Listed records:
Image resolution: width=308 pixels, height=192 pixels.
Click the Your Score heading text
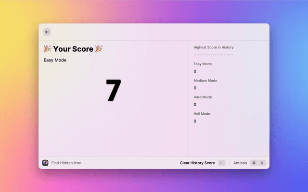[x=73, y=48]
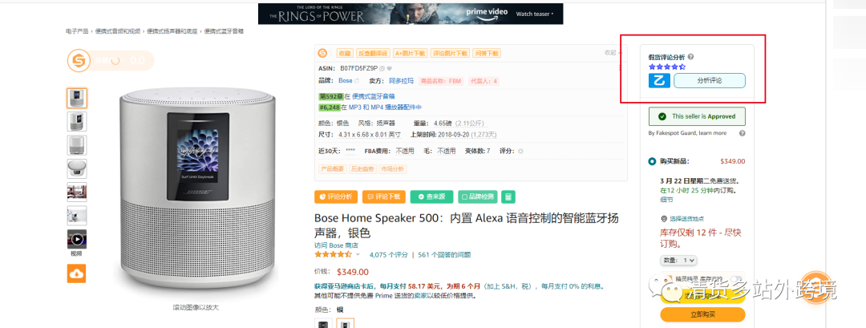
Task: Click the heart icon beside the ASIN
Action: point(389,68)
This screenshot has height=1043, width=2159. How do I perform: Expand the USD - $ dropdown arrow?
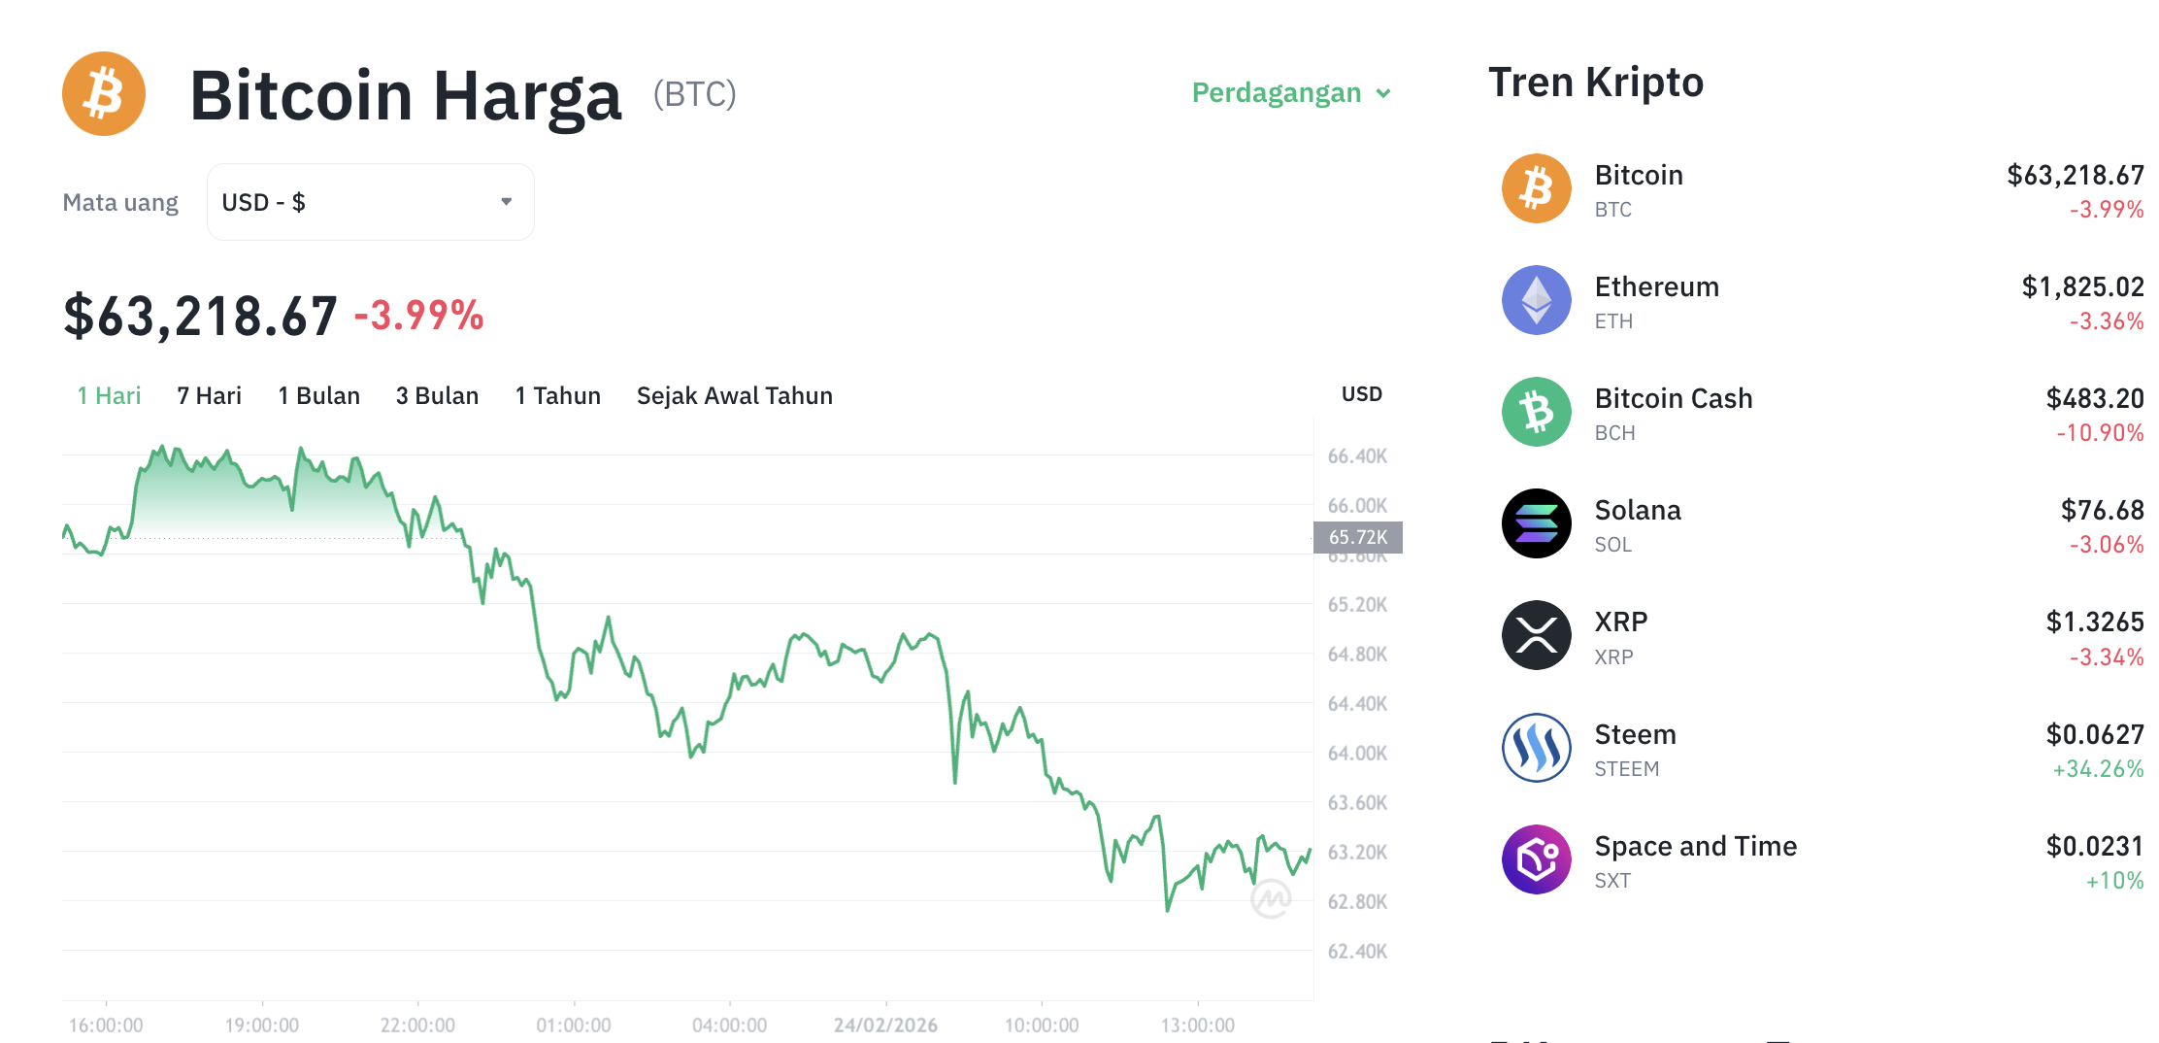[x=506, y=201]
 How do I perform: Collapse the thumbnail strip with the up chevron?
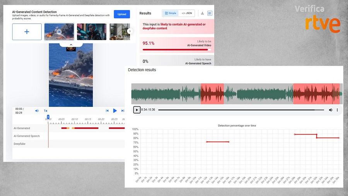70,44
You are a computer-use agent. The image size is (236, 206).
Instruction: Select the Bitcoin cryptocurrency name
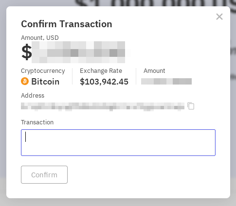tap(45, 82)
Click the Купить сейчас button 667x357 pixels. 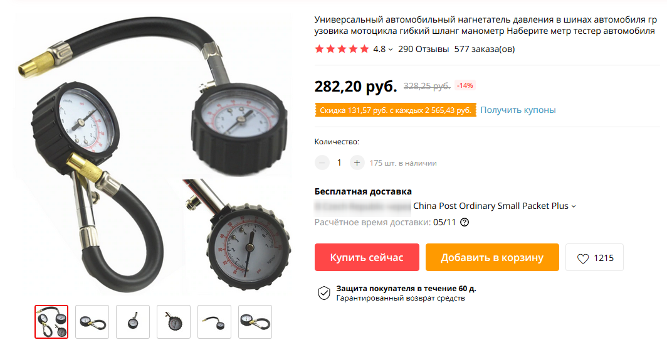tap(367, 257)
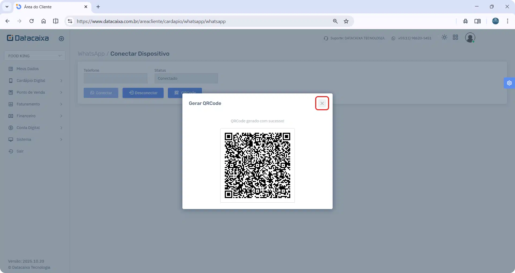Click the Telefone input field

coord(115,78)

Your objective:
From the records above, return exactly the lines running from the one that contains "This screenshot has" down to the one that contains "You are a computer-use", both included, without any pictures.

Answer to the exercise:
This screenshot has height=1043, width=2159. How do I perform: Expand the USD - $ dropdown arrow?
[x=506, y=201]
 How do I perform: Collapse the thumbnail strip with the up chevron?
70,44
You are a computer-use agent. The image size is (236, 206).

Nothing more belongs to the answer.